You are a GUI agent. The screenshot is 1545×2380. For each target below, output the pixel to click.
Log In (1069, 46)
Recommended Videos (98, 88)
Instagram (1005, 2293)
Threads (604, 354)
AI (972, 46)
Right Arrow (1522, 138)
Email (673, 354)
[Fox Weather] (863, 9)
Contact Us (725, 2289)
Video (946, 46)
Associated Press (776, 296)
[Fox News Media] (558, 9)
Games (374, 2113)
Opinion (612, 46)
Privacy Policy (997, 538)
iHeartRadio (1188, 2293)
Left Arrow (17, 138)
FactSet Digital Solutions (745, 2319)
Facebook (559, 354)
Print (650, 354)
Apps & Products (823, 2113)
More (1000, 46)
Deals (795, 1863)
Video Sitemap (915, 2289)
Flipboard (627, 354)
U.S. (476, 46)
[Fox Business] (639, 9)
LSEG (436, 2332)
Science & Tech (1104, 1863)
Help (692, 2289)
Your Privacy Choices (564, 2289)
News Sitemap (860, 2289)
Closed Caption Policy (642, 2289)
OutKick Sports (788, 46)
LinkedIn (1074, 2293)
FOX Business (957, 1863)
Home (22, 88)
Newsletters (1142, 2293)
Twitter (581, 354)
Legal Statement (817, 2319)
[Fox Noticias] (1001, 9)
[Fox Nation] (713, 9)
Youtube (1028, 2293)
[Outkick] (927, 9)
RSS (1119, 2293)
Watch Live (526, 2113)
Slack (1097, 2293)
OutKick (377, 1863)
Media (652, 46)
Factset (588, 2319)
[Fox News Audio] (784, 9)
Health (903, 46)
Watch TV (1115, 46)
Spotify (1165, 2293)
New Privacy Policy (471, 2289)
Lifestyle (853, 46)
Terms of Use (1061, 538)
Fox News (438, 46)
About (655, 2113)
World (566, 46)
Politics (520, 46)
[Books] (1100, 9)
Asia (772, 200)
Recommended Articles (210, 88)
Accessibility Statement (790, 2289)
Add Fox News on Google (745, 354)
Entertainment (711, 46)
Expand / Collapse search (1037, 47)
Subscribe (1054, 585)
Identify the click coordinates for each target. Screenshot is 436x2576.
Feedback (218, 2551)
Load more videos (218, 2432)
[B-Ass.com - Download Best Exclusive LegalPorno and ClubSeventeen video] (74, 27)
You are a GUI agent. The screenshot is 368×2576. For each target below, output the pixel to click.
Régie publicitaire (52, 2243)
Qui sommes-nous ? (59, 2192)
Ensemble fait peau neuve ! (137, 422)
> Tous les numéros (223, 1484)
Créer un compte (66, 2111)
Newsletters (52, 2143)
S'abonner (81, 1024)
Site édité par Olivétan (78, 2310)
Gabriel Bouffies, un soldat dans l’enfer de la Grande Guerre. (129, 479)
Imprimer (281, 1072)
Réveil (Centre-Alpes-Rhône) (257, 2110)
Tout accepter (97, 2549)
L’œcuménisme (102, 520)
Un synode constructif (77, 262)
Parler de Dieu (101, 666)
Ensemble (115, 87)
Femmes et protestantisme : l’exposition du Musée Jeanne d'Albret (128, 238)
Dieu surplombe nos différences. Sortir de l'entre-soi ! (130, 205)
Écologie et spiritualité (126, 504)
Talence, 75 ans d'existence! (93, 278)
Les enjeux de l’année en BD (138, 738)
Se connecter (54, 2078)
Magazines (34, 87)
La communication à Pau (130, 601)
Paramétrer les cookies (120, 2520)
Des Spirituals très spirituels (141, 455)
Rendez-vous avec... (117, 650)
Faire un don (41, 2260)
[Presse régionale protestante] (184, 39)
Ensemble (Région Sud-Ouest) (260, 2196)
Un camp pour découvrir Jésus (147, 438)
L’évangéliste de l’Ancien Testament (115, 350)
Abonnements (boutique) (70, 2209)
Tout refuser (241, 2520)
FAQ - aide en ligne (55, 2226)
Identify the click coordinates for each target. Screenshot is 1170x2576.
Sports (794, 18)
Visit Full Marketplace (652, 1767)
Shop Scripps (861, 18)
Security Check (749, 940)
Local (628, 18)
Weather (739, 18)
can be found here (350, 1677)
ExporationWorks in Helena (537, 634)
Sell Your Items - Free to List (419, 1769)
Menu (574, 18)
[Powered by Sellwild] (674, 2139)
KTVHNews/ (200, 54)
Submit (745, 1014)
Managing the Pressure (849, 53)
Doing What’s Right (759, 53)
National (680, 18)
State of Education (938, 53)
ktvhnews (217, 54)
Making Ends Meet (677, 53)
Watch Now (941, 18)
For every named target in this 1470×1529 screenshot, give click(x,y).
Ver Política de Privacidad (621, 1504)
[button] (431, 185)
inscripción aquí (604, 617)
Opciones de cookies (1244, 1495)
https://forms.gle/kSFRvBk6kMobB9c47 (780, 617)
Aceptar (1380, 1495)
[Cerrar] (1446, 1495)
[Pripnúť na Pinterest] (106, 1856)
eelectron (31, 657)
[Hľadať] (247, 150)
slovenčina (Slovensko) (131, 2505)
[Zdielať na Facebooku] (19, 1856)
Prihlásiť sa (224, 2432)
═══
Your instructions → Having read the records above, print them out again exactly.

Reply →
You are a GUI agent. The screenshot is 1545×2380. For each target below, output the pixel to click.
Log In (1069, 46)
Recommended Videos (98, 88)
Instagram (1005, 2293)
Threads (604, 354)
AI (972, 46)
Right Arrow (1522, 138)
Email (673, 354)
[Fox Weather] (863, 9)
Contact Us (725, 2289)
Video (946, 46)
Associated Press (776, 296)
[Fox News Media] (558, 9)
Games (374, 2113)
Opinion (612, 46)
Privacy Policy (997, 538)
iHeartRadio (1188, 2293)
Left Arrow (17, 138)
FactSet Digital Solutions (745, 2319)
Facebook (559, 354)
Print (650, 354)
Apps & Products (823, 2113)
More (1000, 46)
Deals (795, 1863)
Video Sitemap (915, 2289)
Flipboard (627, 354)
U.S. (476, 46)
[Fox Business] (639, 9)
LSEG (436, 2332)
Science & Tech (1104, 1863)
Help (692, 2289)
Your Privacy Choices (564, 2289)
News Sitemap (860, 2289)
Closed Caption Policy (642, 2289)
OutKick Sports (788, 46)
LinkedIn (1074, 2293)
FOX Business (957, 1863)
Home (22, 88)
Newsletters (1142, 2293)
Twitter (581, 354)
Legal Statement (817, 2319)
[Fox Noticias] (1001, 9)
[Fox Nation] (713, 9)
Youtube (1028, 2293)
[Outkick] (927, 9)
RSS (1119, 2293)
Watch Live (526, 2113)
Slack (1097, 2293)
OutKick (377, 1863)
Media (652, 46)
Factset (588, 2319)
[Fox News Audio] (784, 9)
Health (903, 46)
Watch TV (1115, 46)
Spotify (1165, 2293)
New Privacy Policy (471, 2289)
Lifestyle (853, 46)
Terms of Use (1061, 538)
Fox News (438, 46)
About (655, 2113)
World (566, 46)
Politics (520, 46)
[Books] (1100, 9)
Asia (772, 200)
Recommended Articles (210, 88)
Accessibility Statement (790, 2289)
Add Fox News on Google (745, 354)
Entertainment (711, 46)
Expand / Collapse search (1037, 47)
Subscribe (1054, 585)
Identify the click coordinates for each target. Screenshot is 436x2576.
Feedback (218, 2551)
Load more videos (218, 2432)
[B-Ass.com - Download Best Exclusive LegalPorno and ClubSeventeen video] (74, 27)
You are a GUI agent. The screenshot is 368×2576. For each target below, output the pixel to click.
Régie publicitaire (52, 2243)
Qui sommes-nous ? (59, 2192)
Ensemble fait peau neuve ! (137, 422)
> Tous les numéros (223, 1484)
Créer un compte (66, 2111)
Newsletters (52, 2143)
S'abonner (81, 1024)
Site édité par Olivétan (78, 2310)
Gabriel Bouffies, un soldat dans l’enfer de la Grande Guerre. (129, 479)
Imprimer (281, 1072)
Réveil (Centre-Alpes-Rhône) (257, 2110)
Tout accepter (97, 2549)
L’œcuménisme (102, 520)
Un synode constructif (77, 262)
Parler de Dieu (101, 666)
Ensemble (115, 87)
Femmes et protestantisme : l’exposition du Musée Jeanne d'Albret (128, 238)
Dieu surplombe nos différences. Sortir de l'entre-soi ! (130, 205)
Écologie et spiritualité (126, 504)
Talence, 75 ans d'existence! (93, 278)
Les enjeux de l’année en BD (138, 738)
Se connecter (54, 2078)
Magazines (34, 87)
La communication à Pau (130, 601)
Paramétrer les cookies (120, 2520)
Des Spirituals très spirituels (141, 455)
Rendez-vous avec... (117, 650)
Faire un don (41, 2260)
[Presse régionale protestante] (184, 39)
Ensemble (Région Sud-Ouest) (260, 2196)
Un camp pour découvrir Jésus (147, 438)
L’évangéliste de l’Ancien Testament (115, 350)
Abonnements (boutique) (70, 2209)
Tout refuser (241, 2520)
FAQ - aide en ligne (55, 2226)
Identify the click coordinates for each target. Screenshot is 1170x2576.
Sports (794, 18)
Visit Full Marketplace (652, 1767)
Shop Scripps (861, 18)
Security Check (749, 940)
Local (628, 18)
Weather (739, 18)
can be found here (350, 1677)
ExporationWorks in Helena (537, 634)
Sell Your Items - Free to List (419, 1769)
Menu (574, 18)
[Powered by Sellwild] (674, 2139)
KTVHNews/ (200, 54)
Submit (745, 1014)
Managing the Pressure (849, 53)
Doing What’s Right (759, 53)
National (680, 18)
State of Education (938, 53)
ktvhnews (217, 54)
Making Ends Meet (677, 53)
Watch Now (941, 18)
For every named target in this 1470×1529 screenshot, give click(x,y).
Ver Política de Privacidad (621, 1504)
[button] (431, 185)
inscripción aquí (604, 617)
Opciones de cookies (1244, 1495)
https://forms.gle/kSFRvBk6kMobB9c47 (780, 617)
Aceptar (1380, 1495)
[Cerrar] (1446, 1495)
[Pripnúť na Pinterest] (106, 1856)
eelectron (31, 657)
[Hľadať] (247, 150)
slovenčina (Slovensko) (131, 2505)
[Zdielať na Facebooku] (19, 1856)
Prihlásiť sa (224, 2432)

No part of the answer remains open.